Since Hurricane Katrina devastated New Orleans, four Southern Baptist
Convention centers – Rachel Sims Mission, Carver Center, Brantley
Baptist Mission and Baptist Friendship House – are ministering
with a new mission.
Among other ministry efforts, all of the centers are
housing disaster relief teams. The Rachel Sims Mission is booked
through the end of the year while the other three have available space
on a week-to-week basis.
“We’re offering a cup of cold water in Jesus’ name and expressing God’s love,” Miguez said.
Before the storm, Rachel Sims Mission and Carver
Center ministered to neighborhood children, teens, young adults and
senior adults. Now, the center staff is coordinating and providing
refreshments for Vacation Bible Schools in churches throughout the
Baptist Association of Greater New Orleans.
Miguez’s staff also are providing counseling for
storm victims, sprucing up businesses and homes and meeting the needs
of area churches such as delivering pianos, fax machines and
refrigerators that are donated by other congregations.
“We are meeting physical, emotional and spiritual
needs,” Miguez said. “We can offer Jesus as a means of everlasting
hope.”
For its part, Brantley Mission Center has reshifted
their focus from a shelter for homeless men to a 250-bed dorm for
disaster relief teams.
“We’re doing a number of things differently, but our
primary task is retooling our ministry to allow volunteer groups to
allow them to sleep in our facilities,” Tobey Pitman, director of the
Brantley Center, said. “In one sense, things have changed radically,
but in another they haven’t.
“While we aren’t serving as a homeless shelter, we
are serving as a ministry to folks coming into the city to do disaster
relief work,” he continued. “We’re like a Baptist bed and breakfast,
trying to meet the needs of volunteers coming through our doors.”
The number of groups sleeping in the center varies
from week-to-week. One night the center may be empty while the next it
is filled to capacity.
Meanwhile, on the edge of New Orleans’ French
Quarter, the Baptist Friendship House has temporarily stopped its
ministry as a shelter for battered women and children. They now house
disaster relief teams from the Oklahoma Baptist Convention.

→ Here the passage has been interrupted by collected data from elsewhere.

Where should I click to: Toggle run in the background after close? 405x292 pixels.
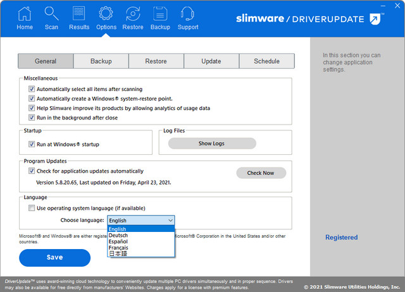click(32, 118)
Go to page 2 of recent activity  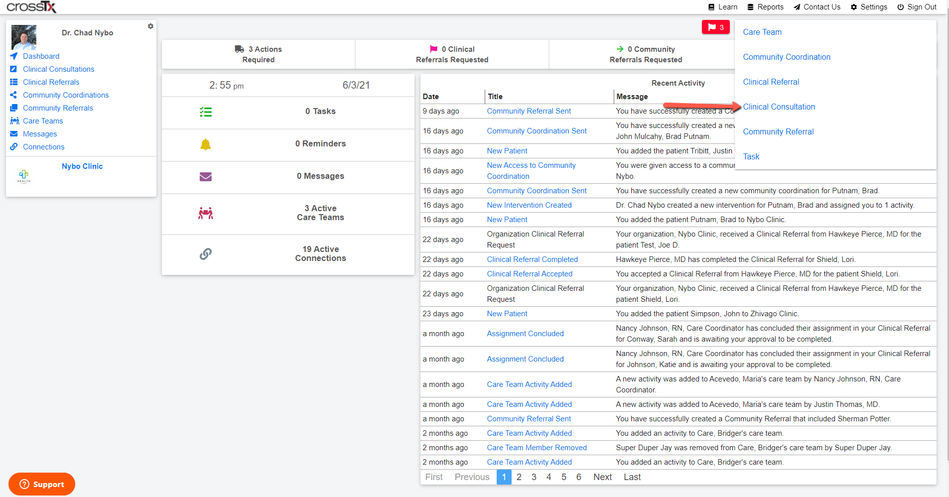[x=519, y=477]
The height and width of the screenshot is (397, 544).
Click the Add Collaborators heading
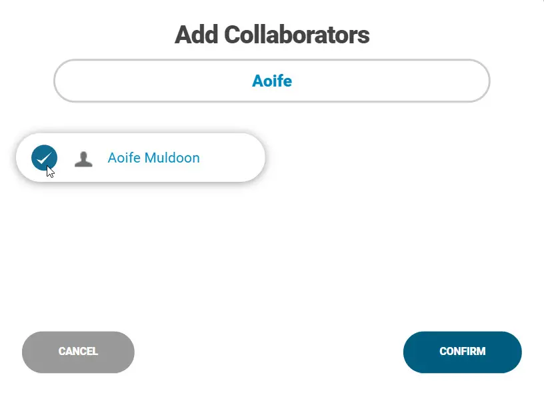[x=272, y=35]
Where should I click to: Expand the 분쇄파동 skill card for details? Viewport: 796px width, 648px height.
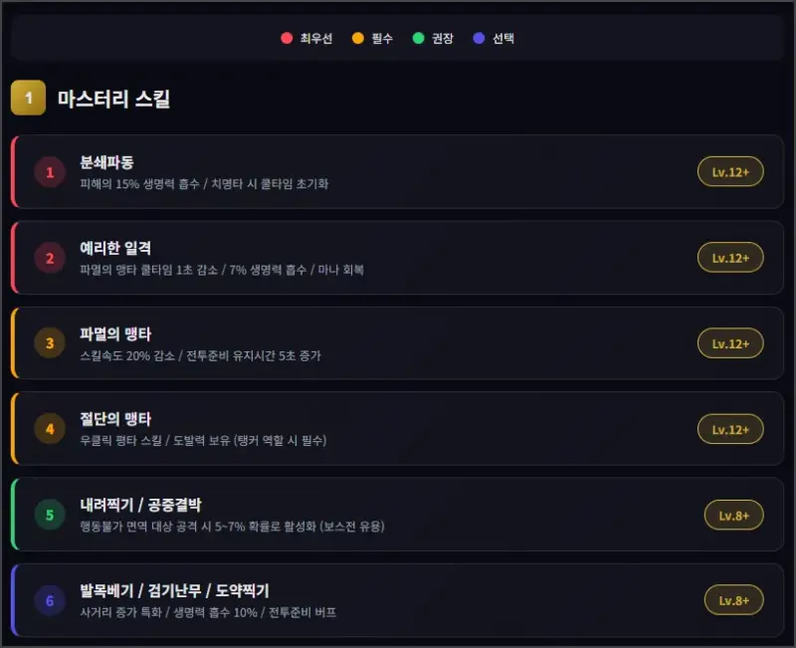pos(398,171)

Of the 42 girls who participated in the Project Hope
program that helps teen girls develop life skills, Bennett has seen two
of them. And she has seen only one woman who participated in their
weekly Bible study at the center.
And seeing those women gives Bennett hope for the
ministry’s future. By September, they hope to restart their ministry to
women in the area.
“Seeing those women gives us a little sense of
normalcy,” Bennett said. “We get excited when a gas station or fast
food place opens up.
“Our community is looking like a ghost town and when
it opens up it makes it easier for people to come back and it meets
your needs.”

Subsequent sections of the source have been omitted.